Helga folgte seinem Blick und seufzte zum zweiten Mal.
»Es gibt hier ein großes Landeskriminalamt. Ein paar höhere Bullen essen ab und zu im Basta. Vielleicht könnten die dich dort brauchen. Wer braucht denn in Stuttgart einen Privatdetektiv?«
Und nach einer Weile: »Soll ich nicht mal mit denen reden?«
Dengler senkte den Blick. Nicht auf ihren Busen, sondern auf den Schreibtisch. Er ballte die Hand zu einer Faust.

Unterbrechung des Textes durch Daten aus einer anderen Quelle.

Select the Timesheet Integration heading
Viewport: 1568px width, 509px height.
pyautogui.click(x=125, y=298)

»Ich meine, wie stellst du dir das vor? Du musst doch irgendwann einmal auf die Beine kommen. Finanziell, meine ich.«
Sie brauchten es nicht auszusprechen. Sie wussten, worüber sie eigentlich sprachen, auch wenn sie das Thema umschifften wie ein Segelschiff eine Klippe: Dengler schuldete ihr vier Monatsmieten; insgesamt 2960 Euro. Und das Schlimmste: Er hatte keine Ahnung, wie er sie bezahlen sollte. Zwar schuldete ihm ein Kunde 1800 Euro für die Überwachung seiner Ehefrau, die Rechnung hatte Dengler schon vor vier Wochen verschickt, aber seit Dengler herausgefunden hatte, dass die Frau dienstags nicht zu einem Liebhaber, sondern zu den regelmäßigen Treffen der Anonymen Alkoholiker ging, hatte der Mann keinerlei Eile gezeigt, das fällige Honorar zu überweisen. Aber selbst wenn der Kunde endlich zahlte, würde es nicht ausreichen, Helga die ausstehenden Mietschulden komplett zu bezahlen. Und der nächste Monatsanfang drohte.

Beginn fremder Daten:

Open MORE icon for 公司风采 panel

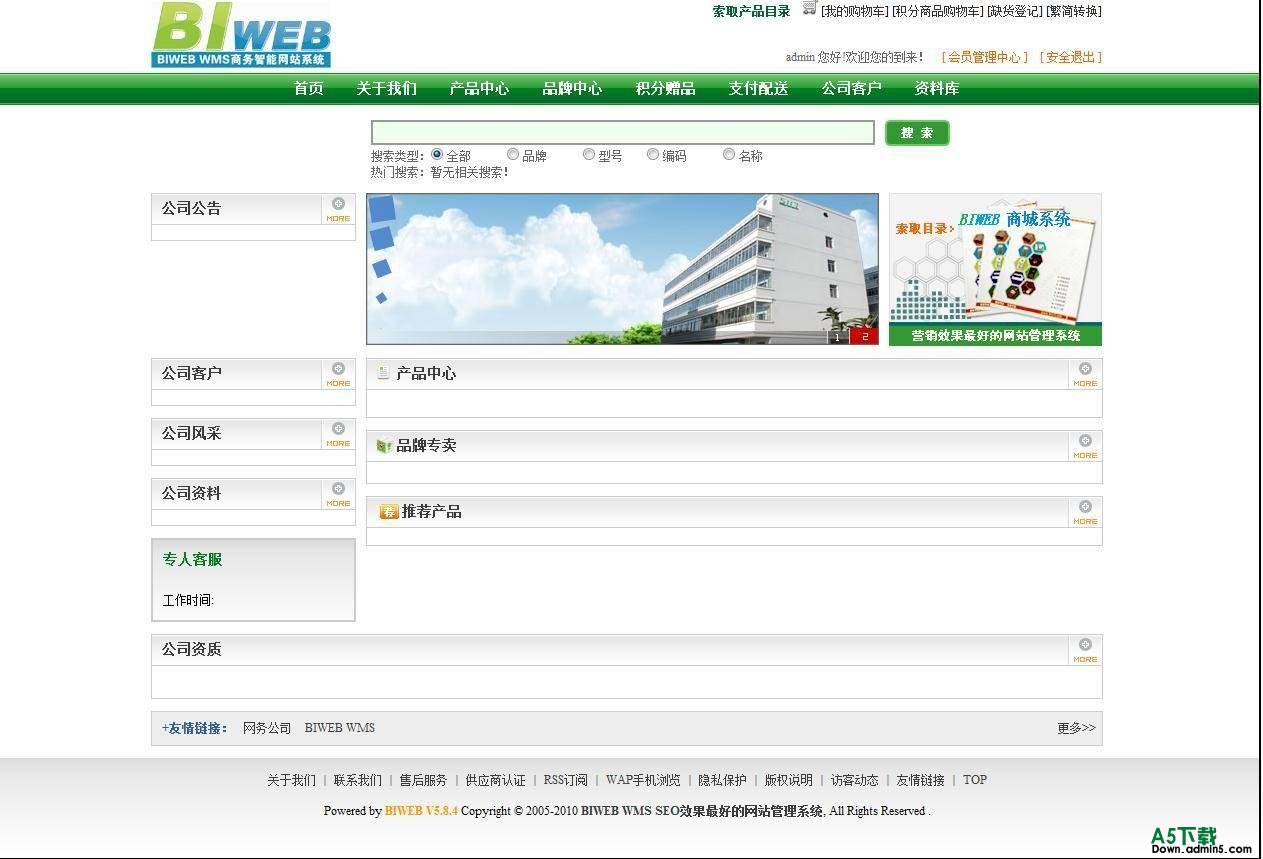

Dengler hob die Hände. »Ich warte auf die Zahlung eines Kunden. Sobald sie eintrifft .«
»Ich will dir nicht auf die Nerven fallen.« Sie stand auf. »Aber ich mache mir Sorgen um dich. Wie soll das denn weitergehen? Außerdem muss ich das Dach reparieren lassen. Und spätestens dann .«
Dengler nickte.
Er fühlte den Schweißtropfen auf seiner Stirn, der langsam abwärtsglitt und einen Zwischenstopp an der Nasenwurzel einlegte. »Ich werde meinen Kunden anrufen. Ich bin kein guter Kaufmann, Rechnungen schreiben, Mahnungen hinterherschicken, all das bürokratische Zeug, weißt du .«
»So viele untreue Ehefrauen gibt's in Stuttgart gar nicht, dass du von ihnen leben kannst«, sagte Helga.
»Doch, die gibt es, aber leider nicht genügend eifersüchtige Ehemänner.«
In diesem Augenblick schrillte die Klingel.

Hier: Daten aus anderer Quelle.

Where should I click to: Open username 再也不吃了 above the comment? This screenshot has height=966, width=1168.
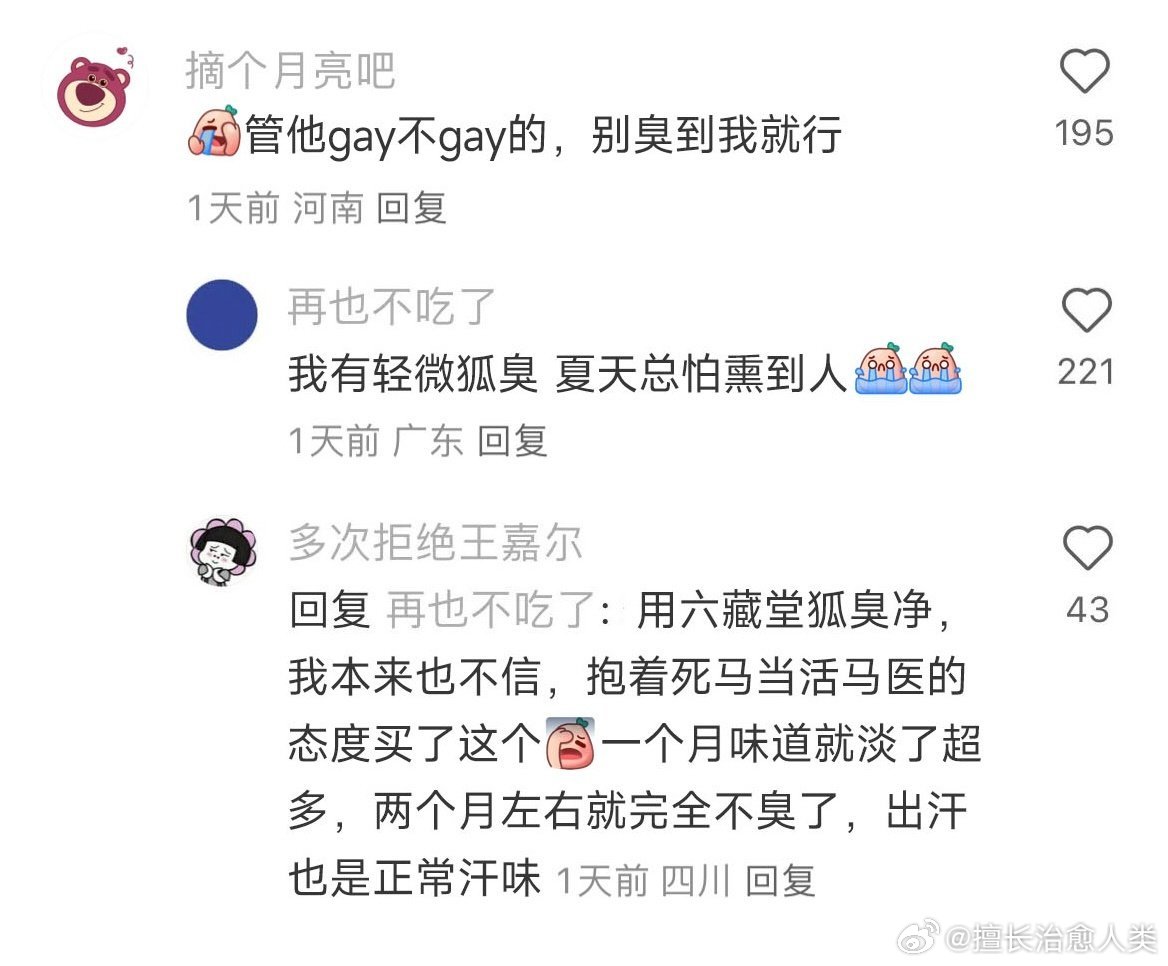pyautogui.click(x=392, y=306)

Dengler, dankbar für die Unterbrechung, sprang auf, eilte zum Fenster und sah hinunter auf die Straße. »Der Briefträger«, sagte er. »Bin gleich wieder da.«
Er drückte den Türöffner und lief die Treppe hinunter zur Eingangstür. Der Postbote warf gerade einen weißen Umschlag in seinen Briefkasten, steckte die taz in den Briefkasten von Martin Klein, seinem Nachbarn, und verschwand sofort wieder. Dengler griff in den Schlitz und zog den Umschlag mit zwei Fingern heraus, stieg wieder die Treppe hinauf in sein Büro und legte ihn vor sich auf den Schreibtisch. Es war ein DIN-A4-Umschlag, die Adresse auf dem gleichen computergeschriebenen Etikett wie bei dem kleinen Paket gestern. Kein Absender. Keine besonderen Merkmale. Verschlossen mit einem durchsichtigen Klebeband. Niemand hatte den Verschluss also mit der Zunge abgeleckt. Der Absender war jemand, der DNS-Spuren vermeiden wollte. Er öffnete die Schublade und zog zum zweiten Mal die Latexhandschuhe an, nahm die Schere aus der Vase und ritzte vorsichtig den Umschlag auf.
»Machst du deine Post immer so auf?«, fragte Helga.
Dengler antwortete nicht. Er hob den Umschlag mit beiden Händen hoch und schüttelte ihn. Nichts. Er griff hinein - und zog ein Bündel Geldscheine heraus. 50-Euro-Noten mit Banderole.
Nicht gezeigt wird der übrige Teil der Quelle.